| TASK TO COMPLETE |
What is needed is an exact copy of every entry below, minus the images.

| INPUT FOR THIS TASK |
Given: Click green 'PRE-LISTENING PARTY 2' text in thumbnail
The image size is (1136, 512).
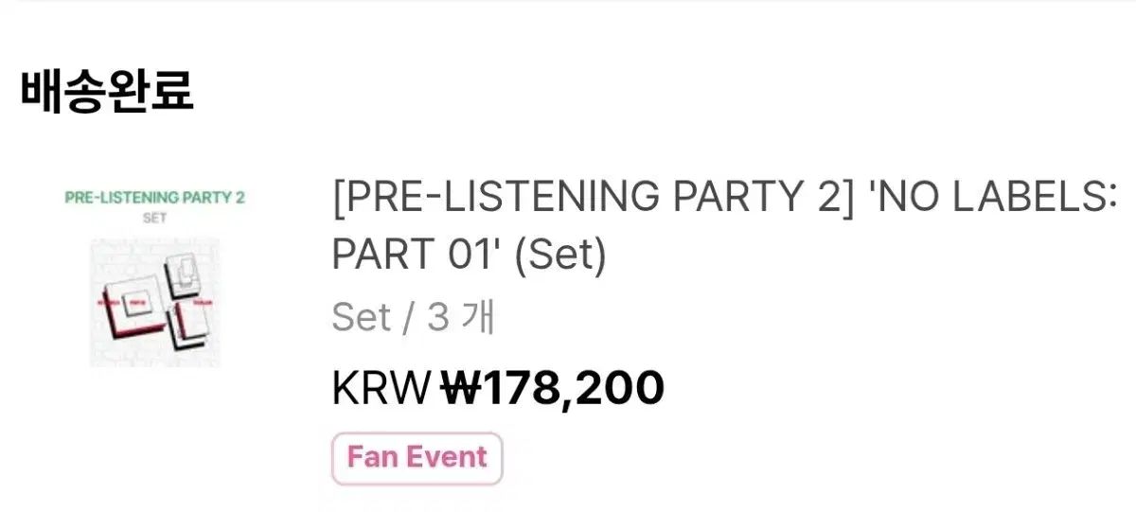Looking at the screenshot, I should pyautogui.click(x=155, y=198).
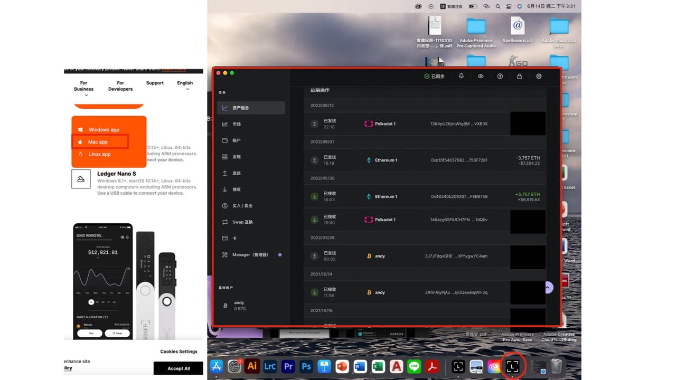Click the 发送 send arrow icon

coord(225,173)
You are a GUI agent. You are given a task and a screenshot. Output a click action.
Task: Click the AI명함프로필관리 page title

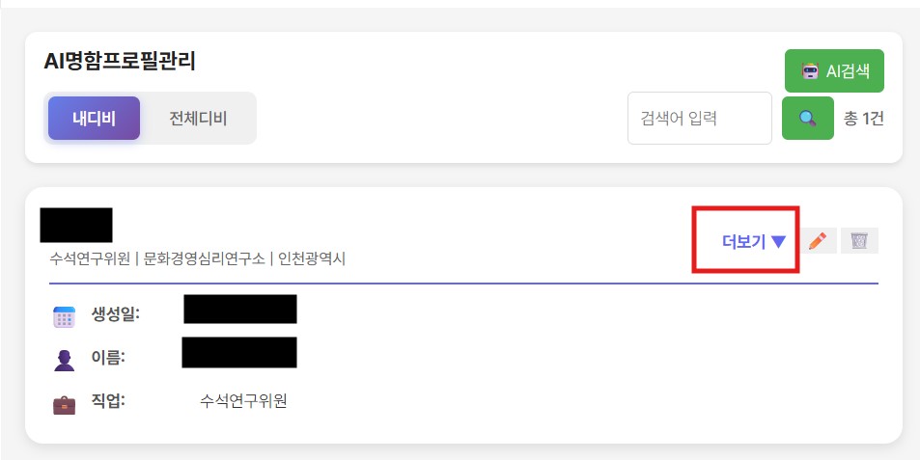pyautogui.click(x=120, y=62)
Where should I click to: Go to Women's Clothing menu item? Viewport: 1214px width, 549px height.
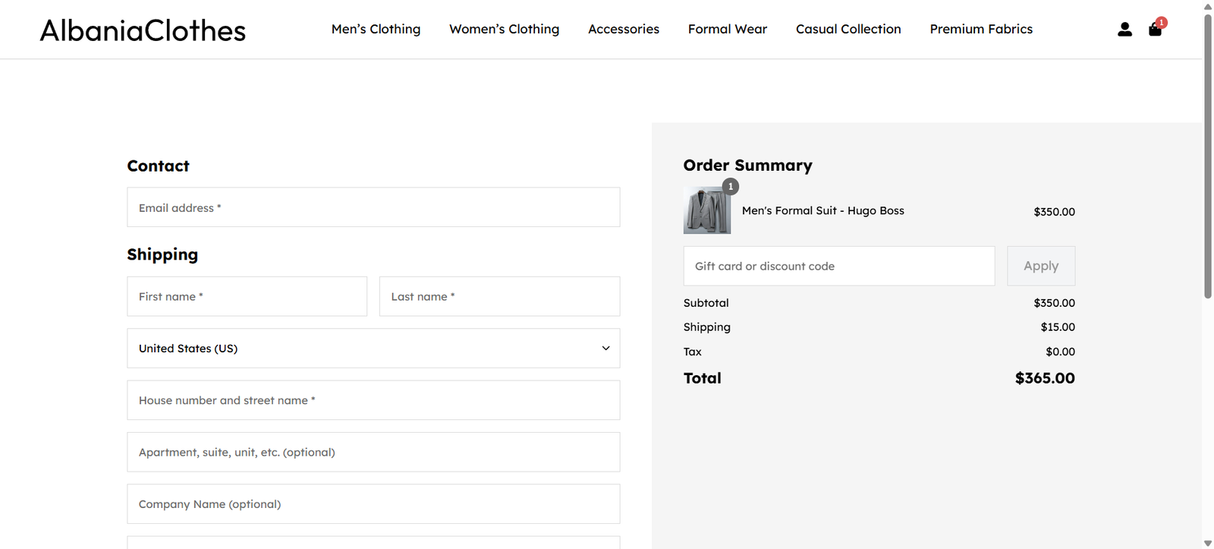[504, 29]
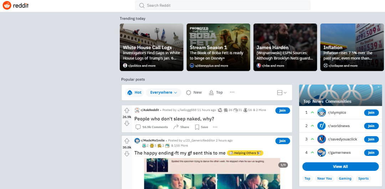This screenshot has width=385, height=189.
Task: Downvote the AskReddit post
Action: pyautogui.click(x=127, y=124)
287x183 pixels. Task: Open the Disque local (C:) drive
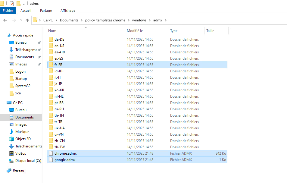coord(28,161)
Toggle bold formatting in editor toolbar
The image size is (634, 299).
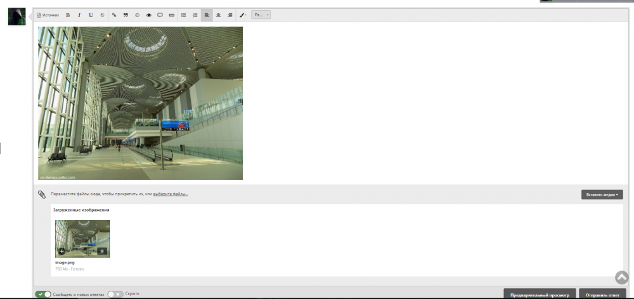pos(68,15)
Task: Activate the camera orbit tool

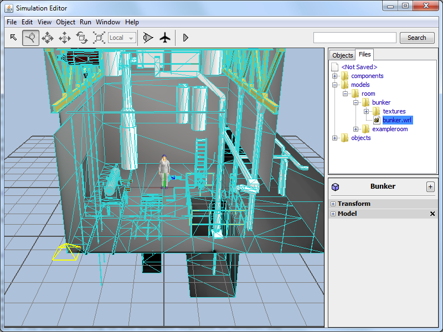Action: (30, 38)
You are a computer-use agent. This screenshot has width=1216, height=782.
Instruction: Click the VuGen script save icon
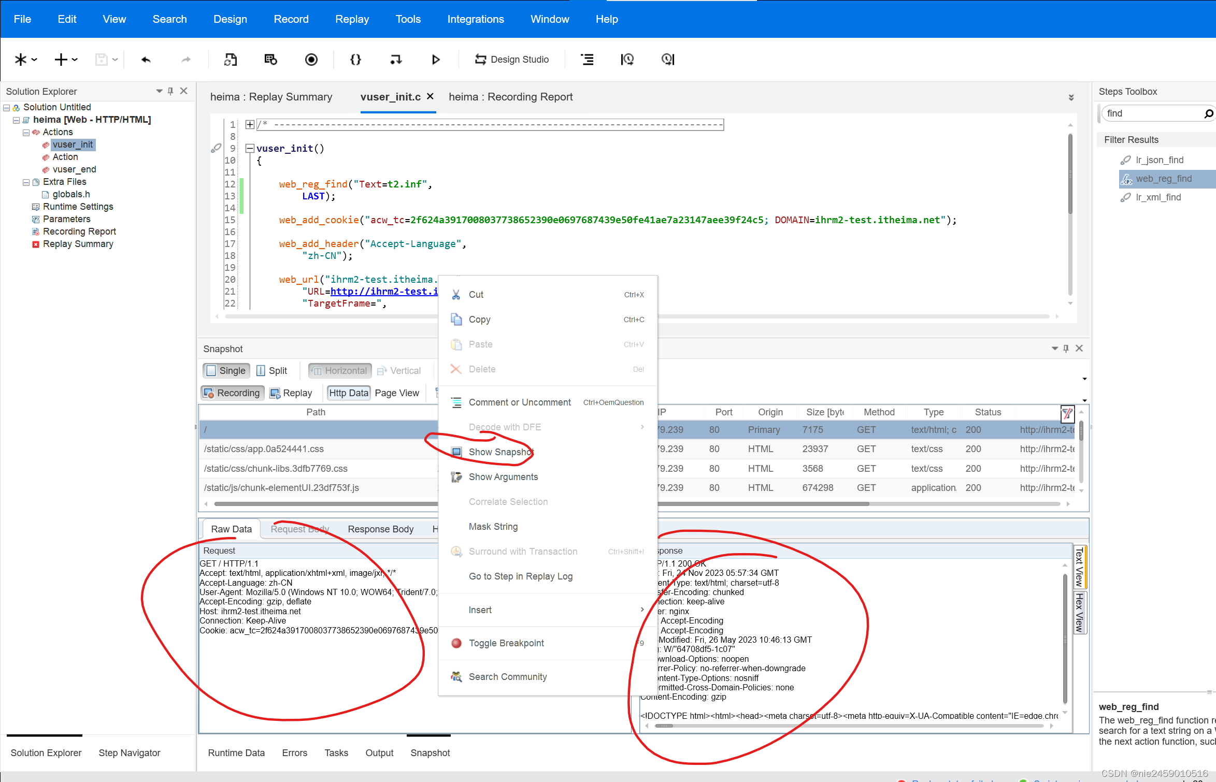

| EXERCISE SOLUTION |
Given: Click green 'PRE-LISTENING PARTY 2' text in thumbnail
The image size is (1136, 512).
Looking at the screenshot, I should pyautogui.click(x=155, y=198).
Click the 发送 send arrow icon

coord(225,173)
You are a GUI agent. You are given a task and a screenshot. Output a click action.
Task: Click the AI명함프로필관리 page title

pyautogui.click(x=120, y=62)
Where should I click to: Go to Women's Clothing menu item? Viewport: 1214px width, 549px height.
[504, 29]
This screenshot has width=385, height=189.
Task: Downvote the AskReddit post
Action: pyautogui.click(x=127, y=124)
287x183 pixels. Task: Open the Disque local (C:) drive
coord(28,161)
Toggle bold formatting in editor toolbar
The image size is (634, 299).
pos(68,15)
Task: Activate the camera orbit tool

Action: (30, 38)
You are a computer-use agent. This screenshot has width=1216, height=782.
Instruction: Click the VuGen script save icon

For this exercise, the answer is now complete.